Deine.
Du bist hier die, die die Unschuldsvermutung im Alltag nicht als gegeben betrachtet.
Die Unschuldsvermutung ist ein juristischer Begriff, der nicht auf den Alltag übertragbar ist. Ebenso wie vieles von dem Statistikgerede nicht übertragbar auf das reale Leben ist.
Im Alltag ist niemand verpflichtet, auf einen fremden Menschen zuzugehen und ausnahmslos positiv davon auszugehen: der wird mir nix tun und lieb und nett sein. Neutralität ist der Mittelweg, gesundes Misstrauen und Achtsamkeit.

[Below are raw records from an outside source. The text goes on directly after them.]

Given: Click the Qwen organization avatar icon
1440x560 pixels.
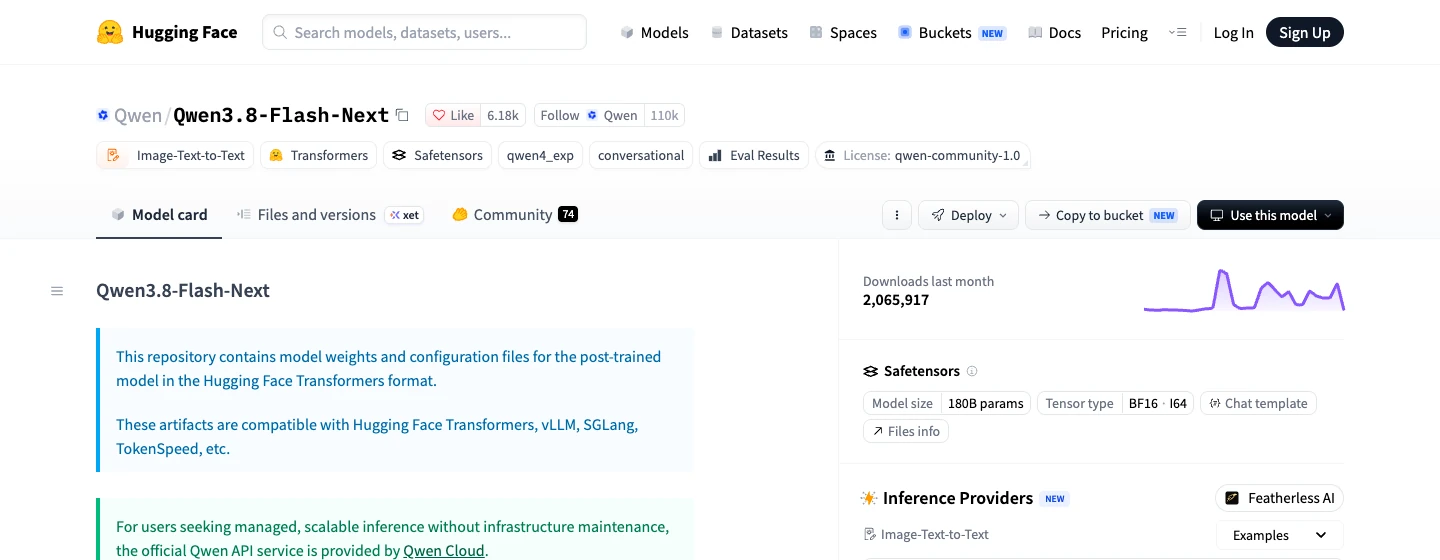Looking at the screenshot, I should (x=102, y=115).
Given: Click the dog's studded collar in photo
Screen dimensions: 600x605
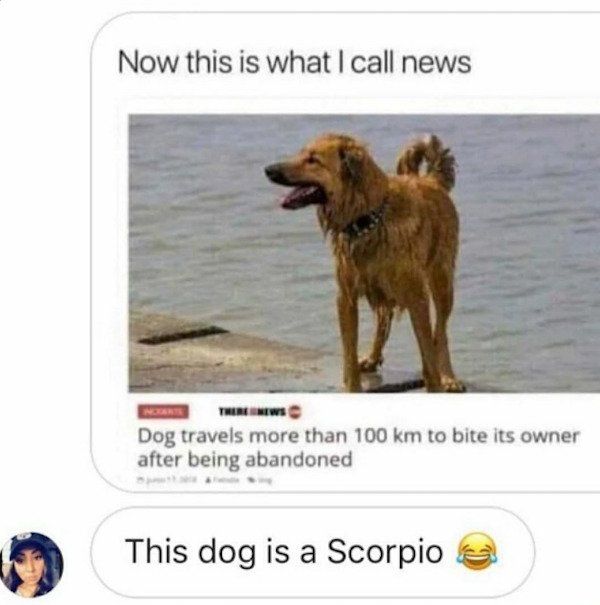Looking at the screenshot, I should tap(364, 223).
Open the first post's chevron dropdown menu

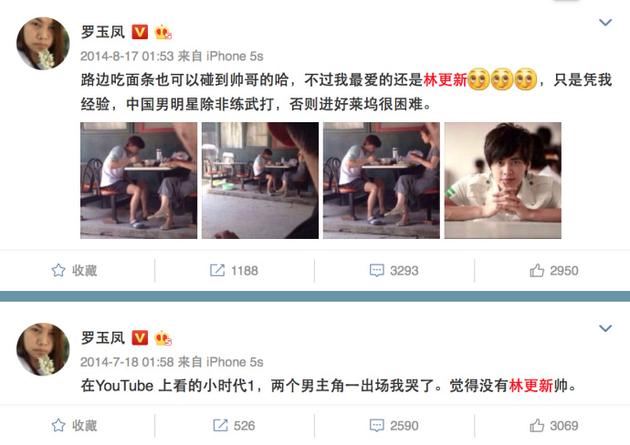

Was Du meinst ist die innere Haltung, wie begegne ich Menschen generell. Da macht es Sinn, nicht bei
jedem Menschen davon auszugehen, der will mir was antun. Nicht, weil es die juristische Unschuldsvermutung gibt, sondern weil ich mir den Aufwand ersparen möchte, andauernd in höchster Alarmbereitschaft zu sein.
Wenn ich aber weiß, besoffene und aggressiv brüllende Männer in einer Gruppe neigen dazu, sich unflätig zu verhalten, dann wechsel ich die Straßenseite, wenn solche Leute mir entgegenkommen. Wenn sich einer von denen nun beleidigt
fühlt, ist mir das herzlich egal.
Und was die Gerüchte angeht, so macht die Existenz von Gerüchten tatsächliche Begebenheiten nicht ungeschehen. Es gibt sehr gute Gründe gewissen Gruppen gegenüber vorsichtig und wachsam gegenüber zu sein oder in gewissen Gegenden.
Wer Gerüchte beseitigen will, muss sie widerlegen. An diesen Dingen, die dem echten Leben und nicht wissenschaftlicher Methodik oder dem Gerichtssaal entspringen, ist entsprechend pragmatisch und nicht theoretisierend-formal-juristisch-wissenschaftlich zu begegnen.